The remaining two bills were approved Wednesday by the Senate Education Committee.

The first, introduced by Rep. Harold Love (D-Nashville) and Sen. Reginald Tate (D-Memphis), requires the state Department of Education to notify schools that they are in the bottom 10 percent of Tennessee schools a year before the release of the state’s priority list, which identifies the bottom 5 percent and makes them vulnerable to state takeover. The intention is to give struggling schools time to improve before the state intervenes.

The second bill, sponsored by Tate and Rep. Raumesh Akbari (D-Memphis), prohibits the ASD from taking over schools with high student growth scores.

The House sponsors of both bills said they were willing to compromise with officials from the ASD and the state Education Department because they want results for their constituents. More sweeping legislation – such as bills to abolish the school district altogether – never received motions for discussion, much less votes.

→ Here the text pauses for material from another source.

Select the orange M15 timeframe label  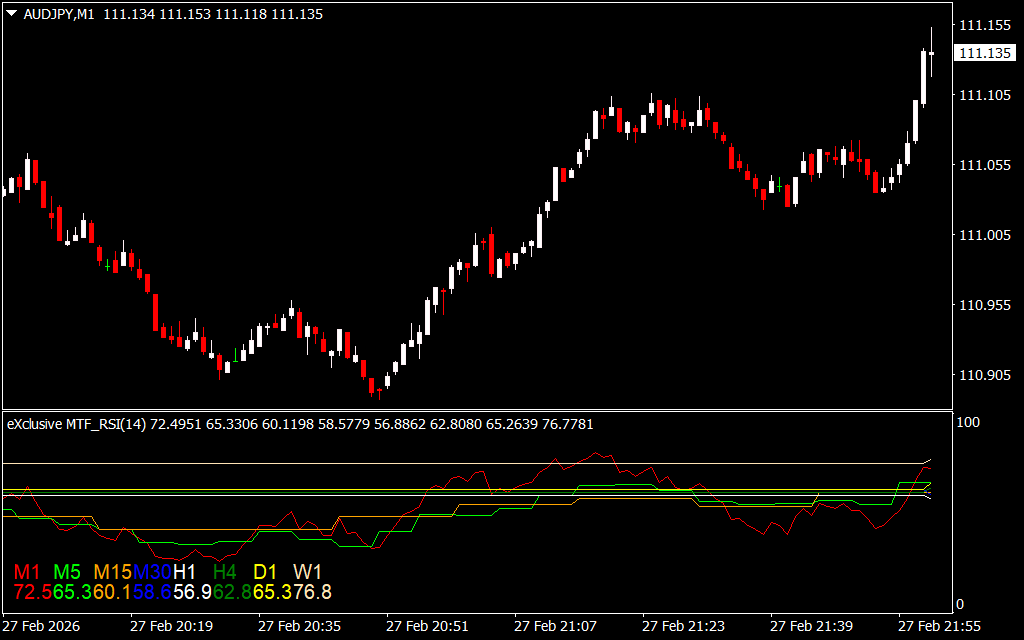[x=112, y=572]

Love and Akbari revised their bills after talking with officials from the ASD and the Education Department, which Barbic said he appreciated. “We want to make sure folks understand what we’re doing, and sit down and have those conversations,” he said.

Akbari and Love told Chalkbeat they don’t oppose the ASD, but they do oppose the district’s process for state intervention. They said their constituents often feel bullied by the district’s rapid action.

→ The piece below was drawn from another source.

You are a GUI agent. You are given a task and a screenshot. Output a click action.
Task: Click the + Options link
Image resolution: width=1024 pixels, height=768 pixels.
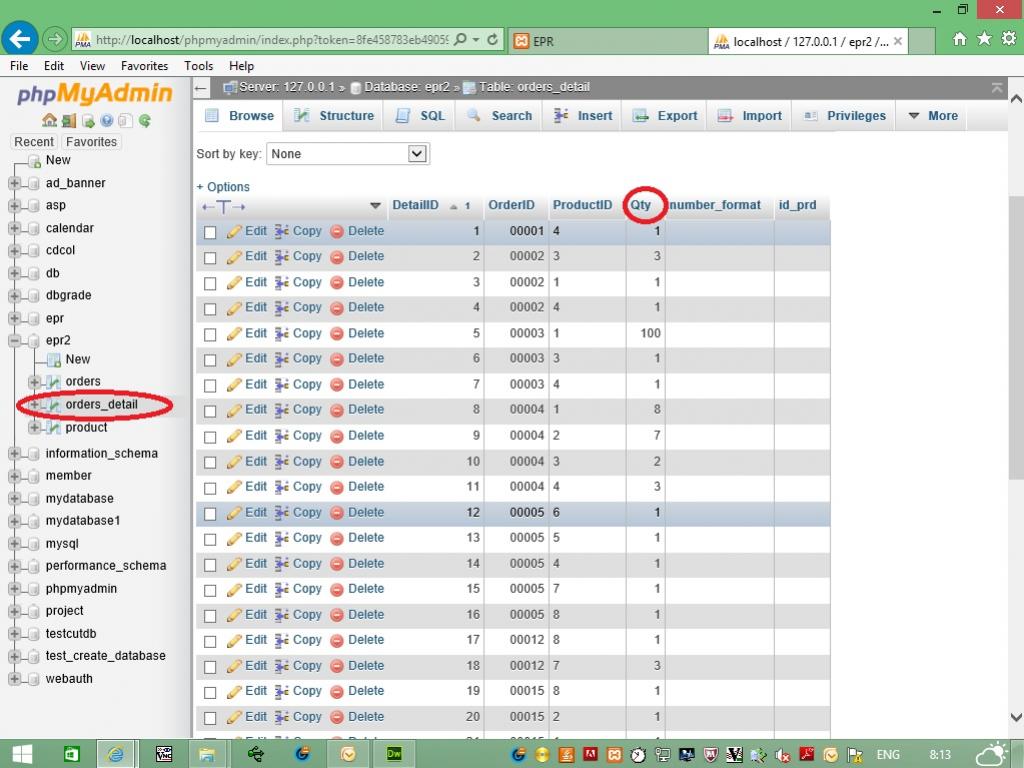(223, 187)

“It may take a few years for [the ASD] to be more palatable [to constituents] because, right now, it’s viewed as an intrusion — let me use better words — it’s viewed as a takeover,” Love said. “Anything like that happens and it hurts the chances of successes.”

The bill to give warning to struggling schools is scheduled to be discussed April 7 in the House Education Administration and Planning Committee. The bill to prohibit takeover of schools with high TVAAS scores is slated for consideration April 8 in the House Finance subcommittee.

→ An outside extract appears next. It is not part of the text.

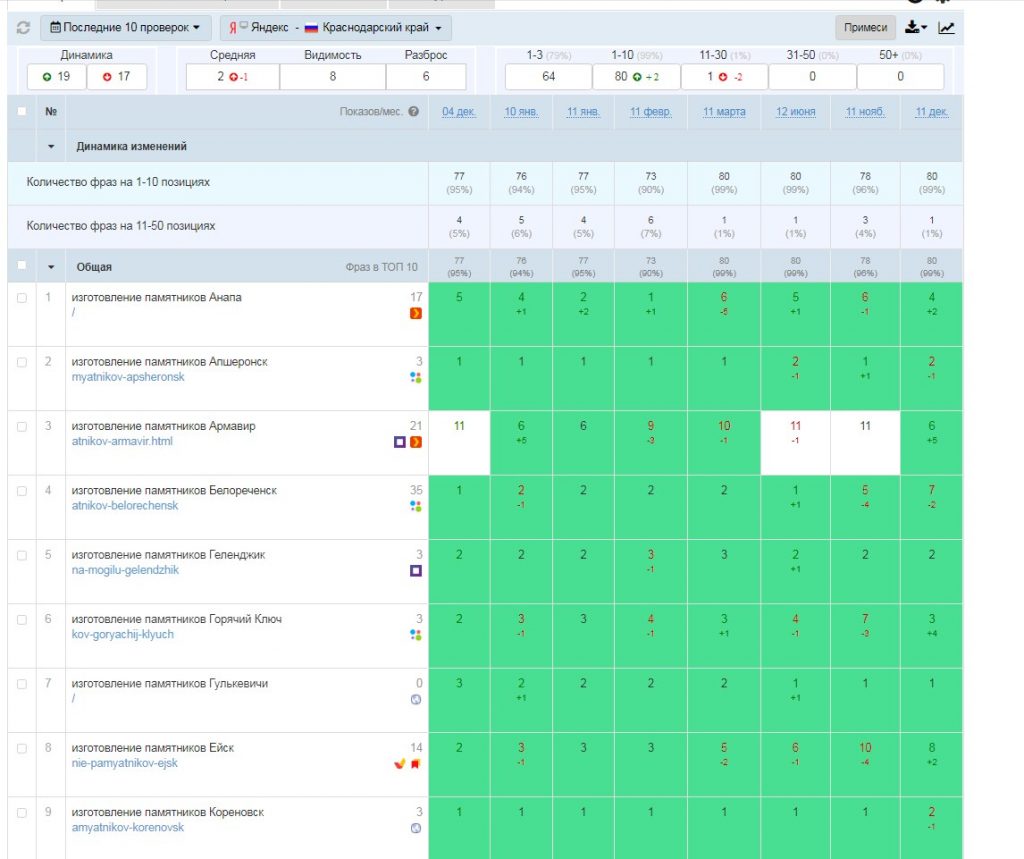Click the Примеси button
The image size is (1024, 859).
[x=865, y=27]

The legislative climate for the ASD today has improved somewhat since February when Barbic – besieged by legislative proposals targeting the 4-year-old district – testified before the Senate Education Committee. “There’s 22 bills that have been filed right now that are either trying to kill [the ASD] or pull it apart, and this thing hasn’t even gotten out of the petri dish,” Barbic said amidst a lengthy discussion.

Akbari and Love had filed other bills intended to curb the ASD’s intervention process. Both moved to disallow phase-in models, in which the ASD’s charter operator takes over a school only one grade at a time while the local district continues to operate the remaining grades. They argued that the model – known as co-location – hurts students in older grades who are stuck in a school that the state has labeled as failing.

“I had one parent tell me it was like some children were going to this new special school, and other children were just getting the resources leftover,” Akbari said. “And I don’t want any child to feel like that.”

Shelby County Schools no longer allows the ASD to co-locate with their schools, which was a contributing factor in a decision last week by YES Prep, a Texas-based charter operator, to pull out of Memphis.

Love also originally had filed a bill to forbid the ASD from adding grades that the school didn’t serve before its takeover. For instance, the LEAD charter network, which will operate Neely’s Bend Middle School in Nashville, is considering eventually adding a high school at that location.

Follow the status of education-related bills in the 109th Tennessee General Assembly.

Ultimately, Akbari and Love said they focused on the two bills that have the best chance of passing.

“The other bills, you know, they’re so important to me,” Akbari said. “But I don’t think we can get any sort of support for them [this year], and that’s the key.”

However, Akbari said the ASD and its work will remain a subject for potential future legislation. “I am not going to let the issue fade into the sunset,” she said. “These issues are too important for those who live in Memphis.”